Thursday, March 21, 2019

Tournament Thoughts

TigerBlog says this every year, so why should this year be any different.

The NCAA men's basketball tournament is a unique event in that it starts out great and then gets less and less interesting with each passing round. There are few days in the sports calendar like what will happen Thursday and Friday, with 32 games each day and, presumably, some major upsets here and there.

By the weekend, there'll be 16 left. The excitement for next weekend won't be as great. The Final Four is all hype and yeah, it's okay to watch, but it's much more fun to see which teams and which players that nobody has ever heard of will make their history, the kind that has made its way into the highest levels of Princeton athletic lore.

There was the day in Providence 30 years ago this past Sunday, when Princeton lost to Georgetown 50-49 in the opening round. The Tigers were seemingly a hopelessly overmatched No. 16 seed against a mighty No. 1, and they were representing a league that had lost its last three NCAA games by an average of 40 points. Not a total. An average.

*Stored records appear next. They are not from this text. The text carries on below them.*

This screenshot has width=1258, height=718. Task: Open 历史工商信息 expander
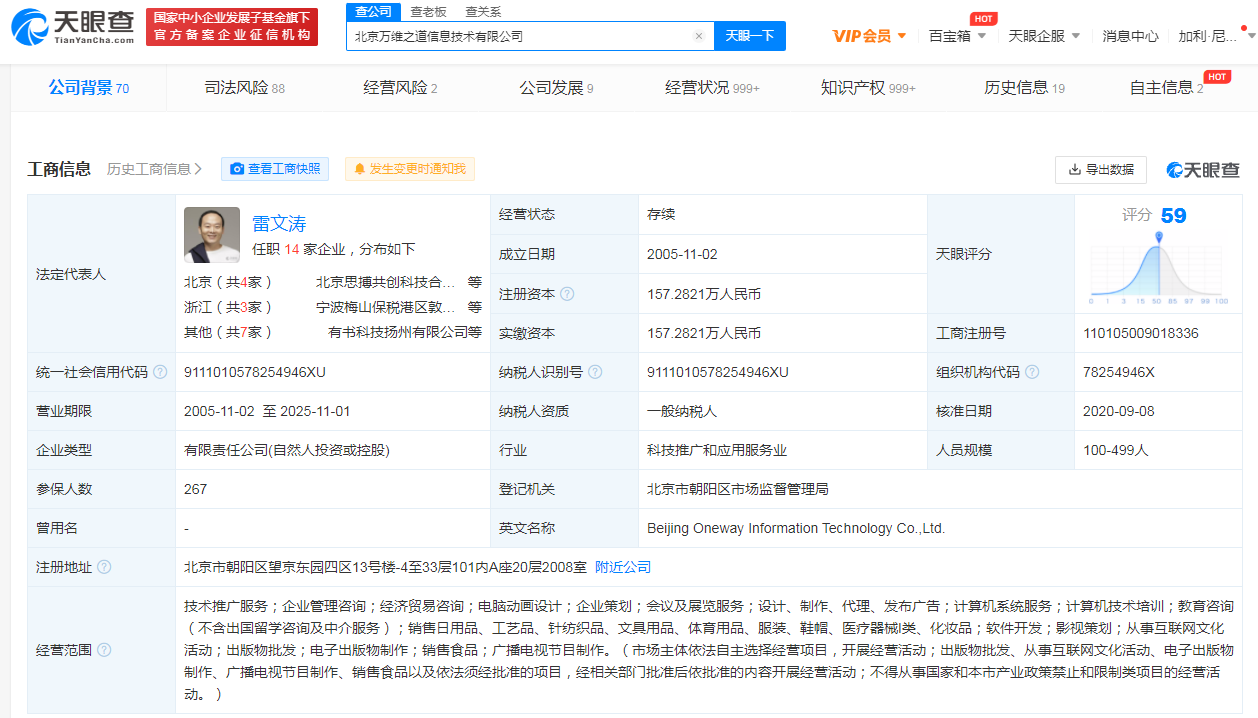[154, 169]
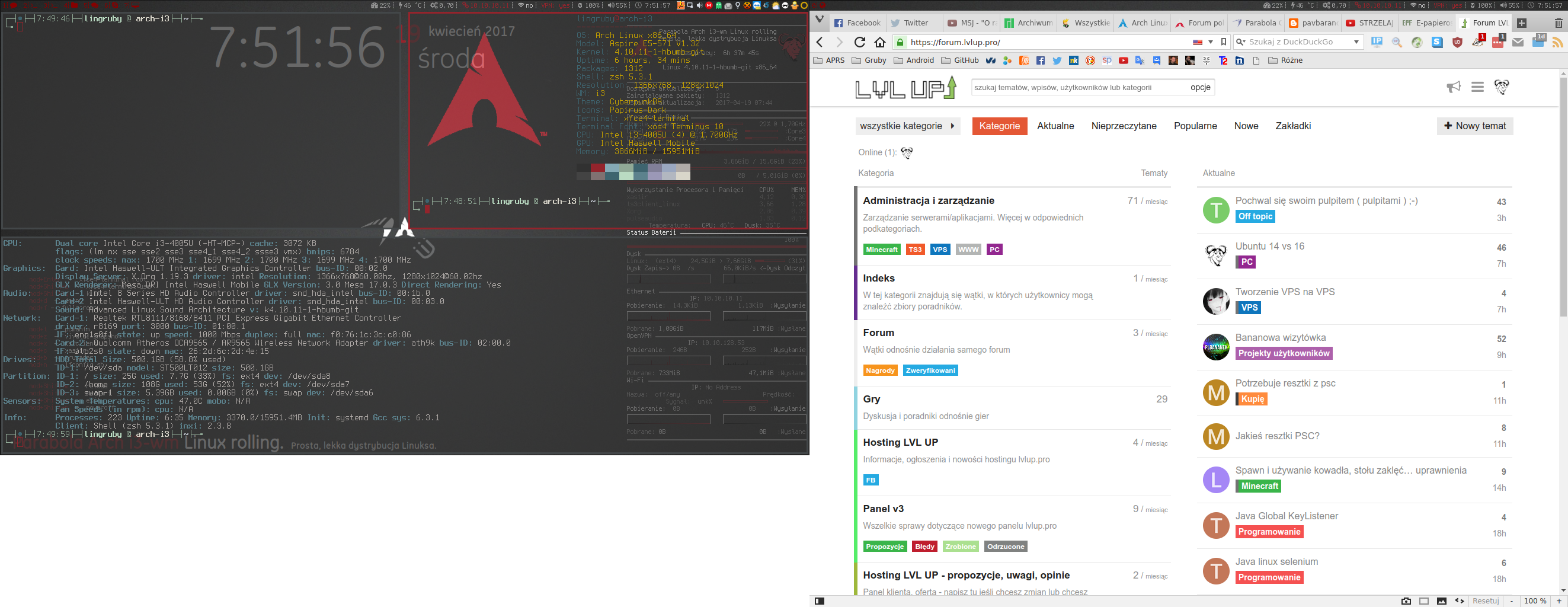Open the DuckDuckGo search field dropdown arrow
Screen dimensions: 1568x607
pyautogui.click(x=1356, y=42)
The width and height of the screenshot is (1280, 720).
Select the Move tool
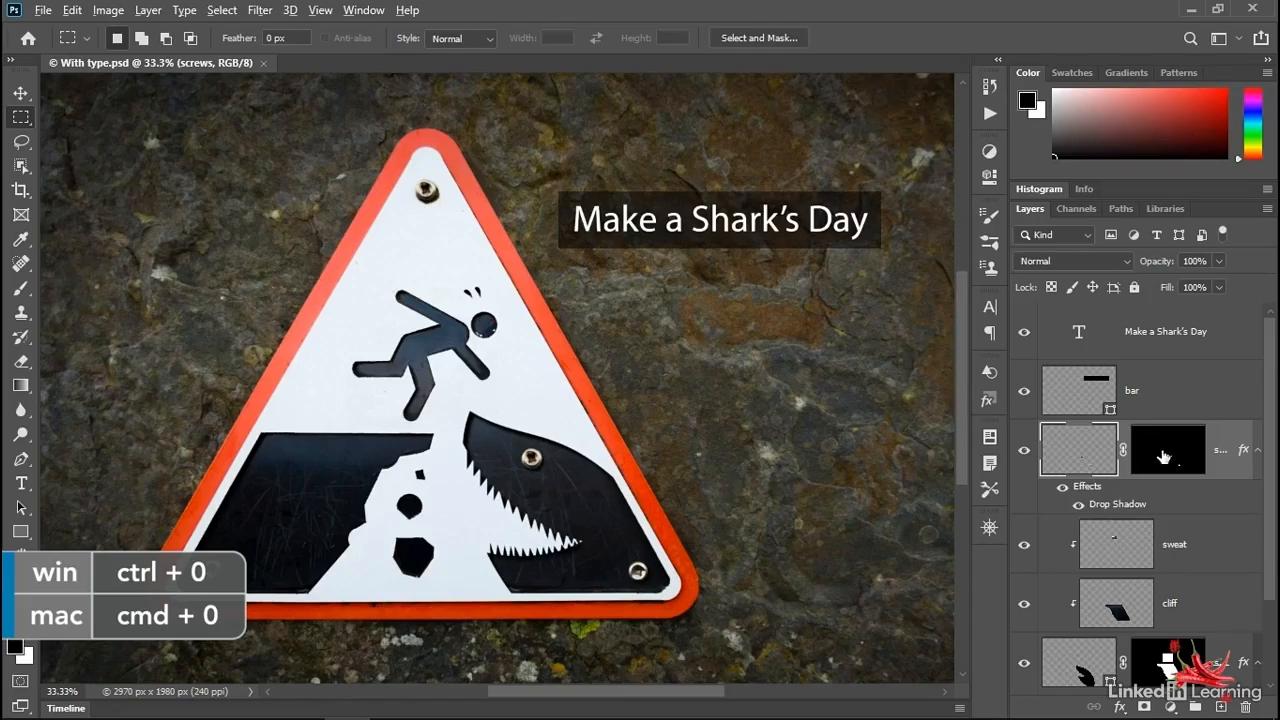point(21,93)
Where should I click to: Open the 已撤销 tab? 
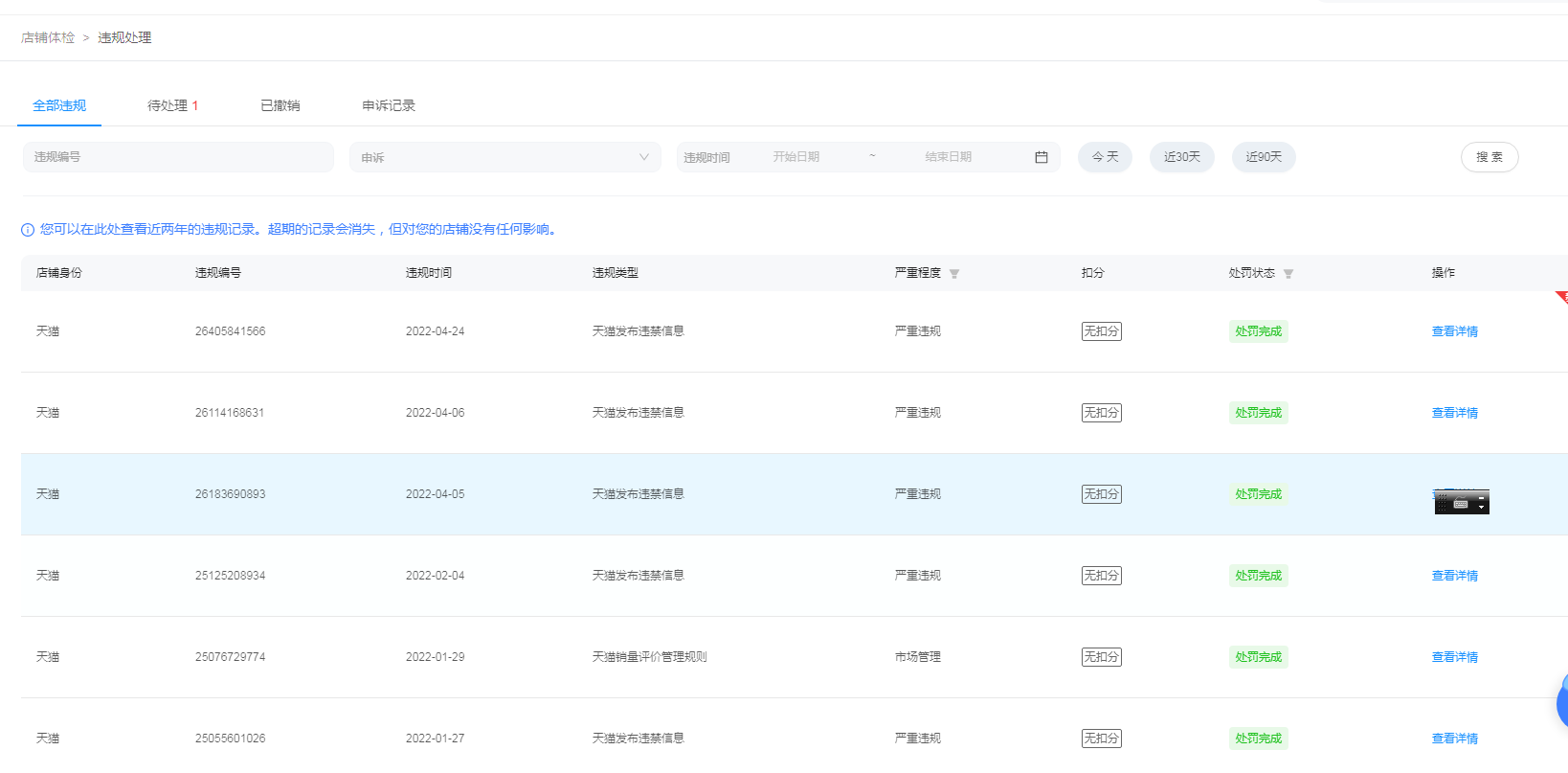click(x=280, y=105)
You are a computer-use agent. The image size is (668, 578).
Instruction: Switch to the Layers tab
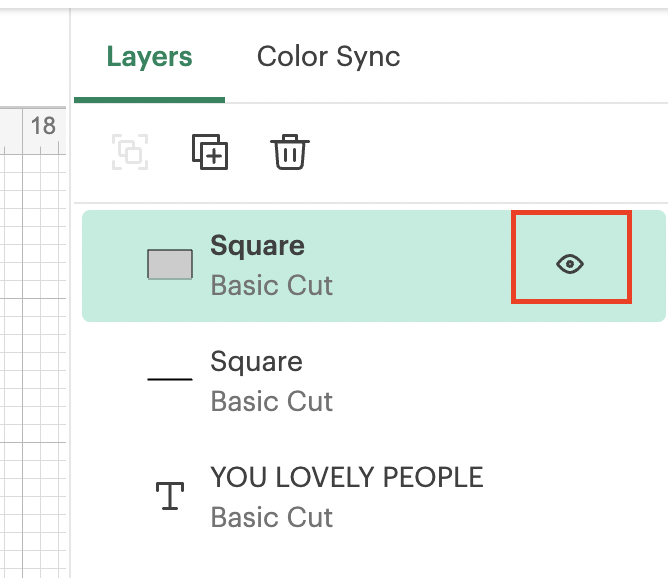pyautogui.click(x=149, y=57)
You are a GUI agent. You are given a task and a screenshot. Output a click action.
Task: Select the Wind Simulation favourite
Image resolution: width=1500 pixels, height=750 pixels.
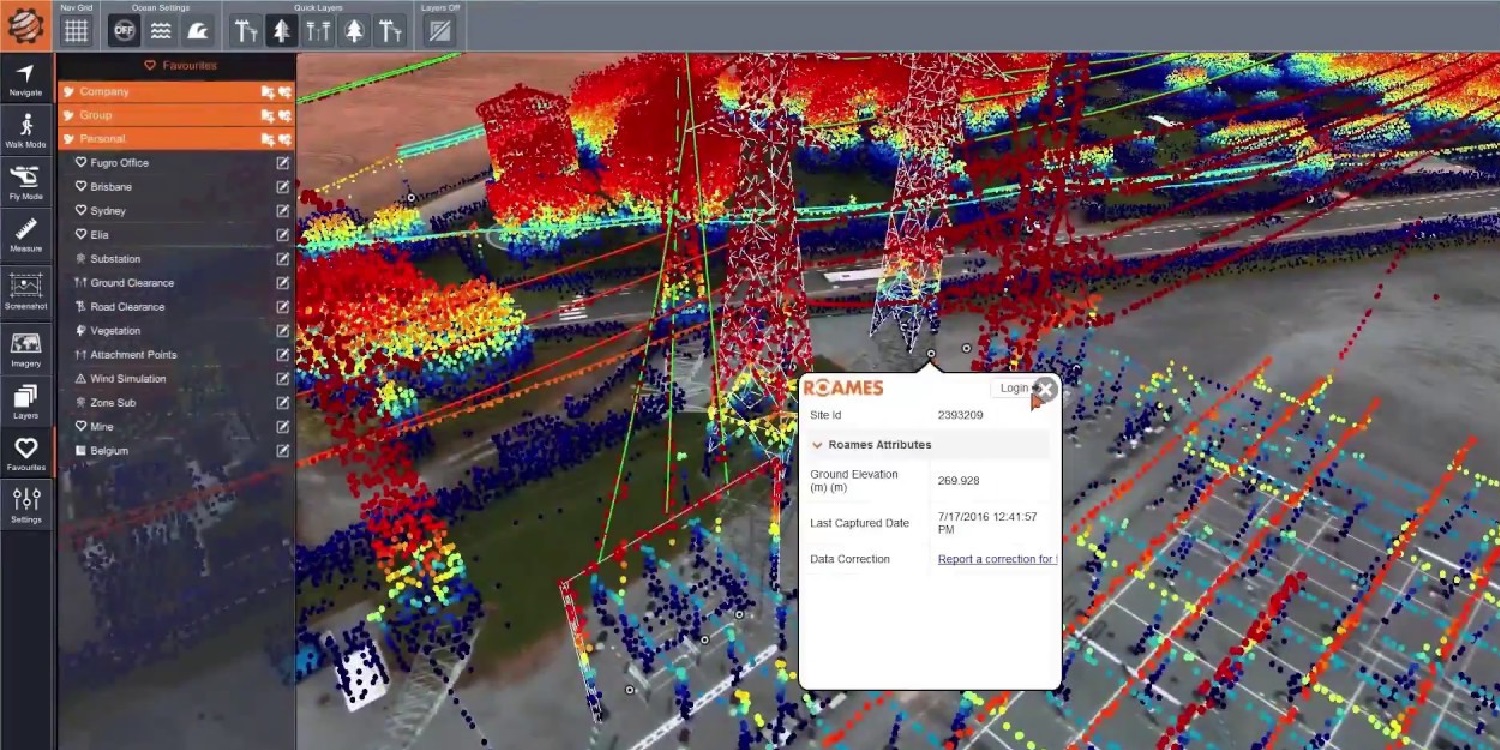pyautogui.click(x=128, y=379)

What happened at the end is familiar to all Princeton fans. The Tigers had two shots in the last six seconds, by Bob Scrabis and Kit Mueller, with a chance to win it, and Alonzo Mourning blocked both. Or were they fouls?

"I'll take that up with God when I get there," Pete Carril said famously after the game.

Then there was 1996, five days after Carril announced his retirement after 29 seasons following Princeton's overtime win over Penn in the Ivy League playoff game. This time, in Indianapolis, Princeton did win the game, defeating defending NCAA champion UCLA 43-41 in the opening round for Carril's 514th and final win at Princeton.

At one point during that game, Princeton trailed 41-34 before scoring the final nine of the game. Also at one point of the women's basketball team's Ivy League tournament final against Penn Sunday afternoon, Princeton trailed 41-34.

TigerBlog took that as a good sign.

Princeton, of course, came back to win it, turning that 41-34 deficit into a 65-54 win. If you don't want to do the math, that meant Princeton outscored Penn 31-13 (and it took TB a long time to do that because for some reason it seemed really confusing).

Princeton plays in the NCAA tournament Saturday at 11 am, in Raleigh, the same site as last year. This time it's a different opponent, as the 11th-seeded Tigers take on No. 6 Kentucky.

Here are some Princeton women's basketball facts heading into the tournament that you would have heard if you listened to the weekly "Court Report" podcast:

* Princeton is in the NCAA tournament for the eighth time in 10 years, something that's never happened in Ivy women's basketball before. In men's basketball, only Penn has done it, going nine times in the 11 years between 1970 and 1980.

* This is the 27th NCAA tournament appearance for an Ivy League women's basketball team, and Courtney Banghart has been part of 12 of those. That's extraordinary. This is Courtney's eighth trip as the head coach at Princeton, and she also went twice as an assistant coach at Dartmouth and a player at Dartmouth.

* Courtney is the only person ever to go to the NCAA tournament as both a player and head coach in the Ivy League (Princeton men's head coach Mitch Henderson is among a small group who has done so on the men's side). She's also, TB is pretty sure, the only one to do so on either side as a player, assistant coach and head coach.

* Bella Alarie has scored 505 points this season, which leaves her 27 points away from tying Meg Cowher's single-season program record for points - despite missing nine games. If Alarie had played those nine games and scored even half her 23.0 average for the 22 games she did play, she'd have 608 points - and that's just averaging half as many.

If you want, you can listen to the entire podcast HERE.

So that's Princeton-Kentucky Saturday at 11, on ESPN2 (depending where you live).

And enjoy the men's games today and tomorrow, since those are by far the two best days of the tournament. After that, it'll progressively less exciting, all the way to when Duke wins it all.